*** Opening of Input records ***

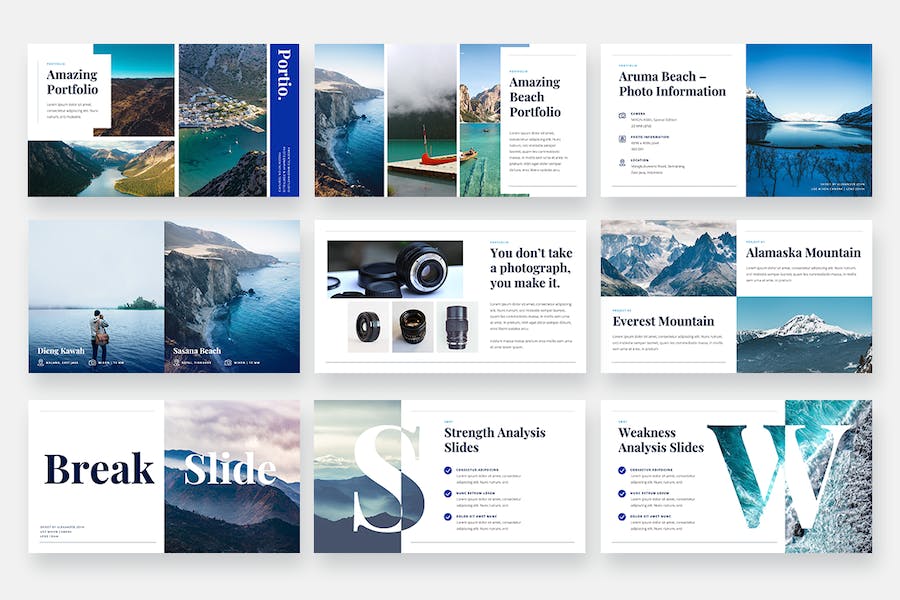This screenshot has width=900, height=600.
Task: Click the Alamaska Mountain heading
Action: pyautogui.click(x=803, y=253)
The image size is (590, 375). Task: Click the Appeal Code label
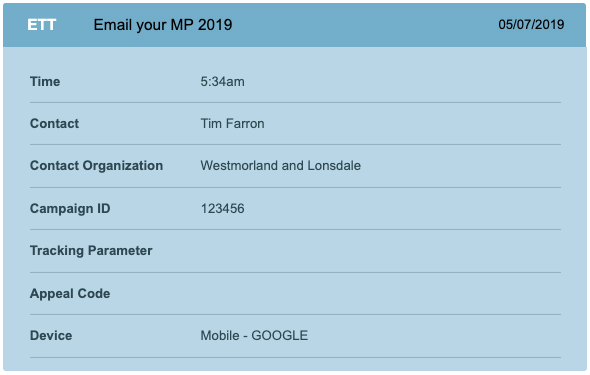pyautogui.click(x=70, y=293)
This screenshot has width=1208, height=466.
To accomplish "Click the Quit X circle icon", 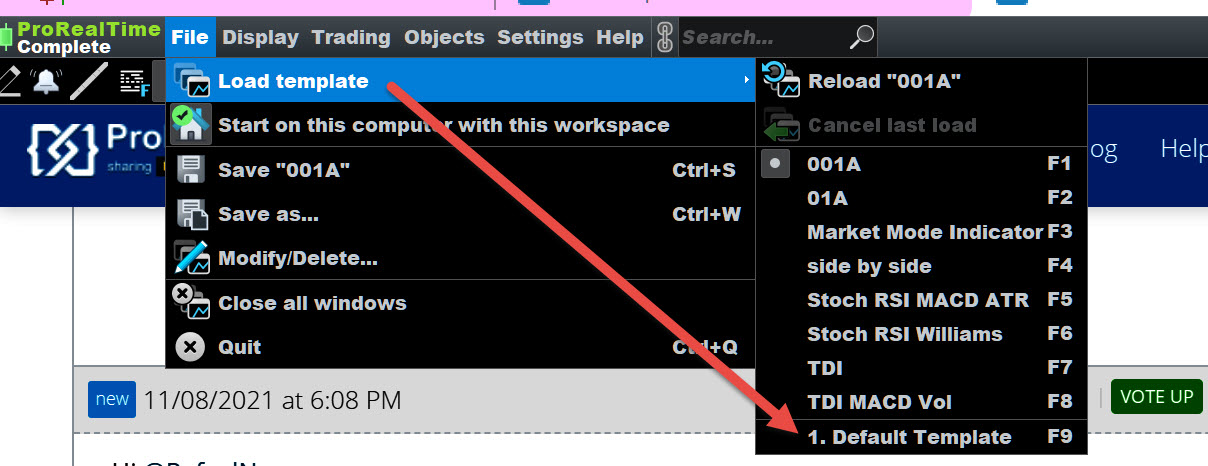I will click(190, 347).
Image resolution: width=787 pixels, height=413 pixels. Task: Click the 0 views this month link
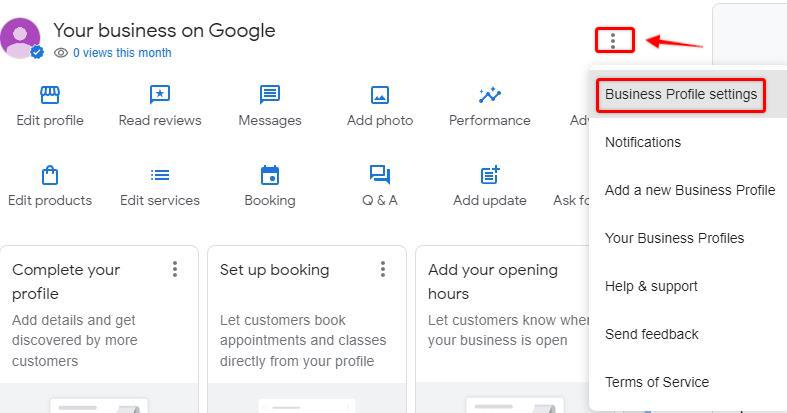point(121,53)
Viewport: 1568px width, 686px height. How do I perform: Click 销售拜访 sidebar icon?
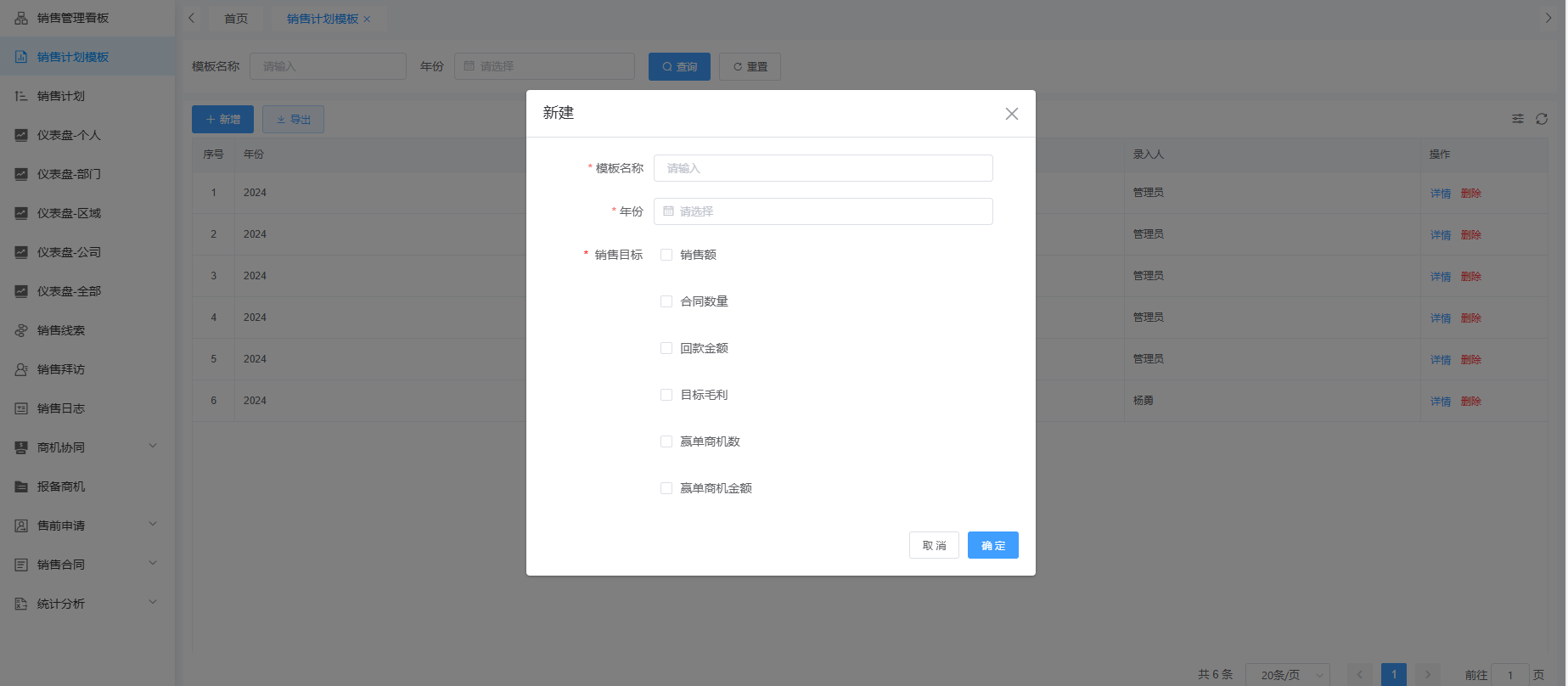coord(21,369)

*** Close of Input records ***

Task to carry out: Begin with the line containing "Viewport: 1568px width, 686px" and end with the last line of the material above; return exactly those lines, both ends included, and omit all pictures.

Written answer:
Viewport: 1568px width, 686px height. How do I perform: Click 销售拜访 sidebar icon?
coord(21,369)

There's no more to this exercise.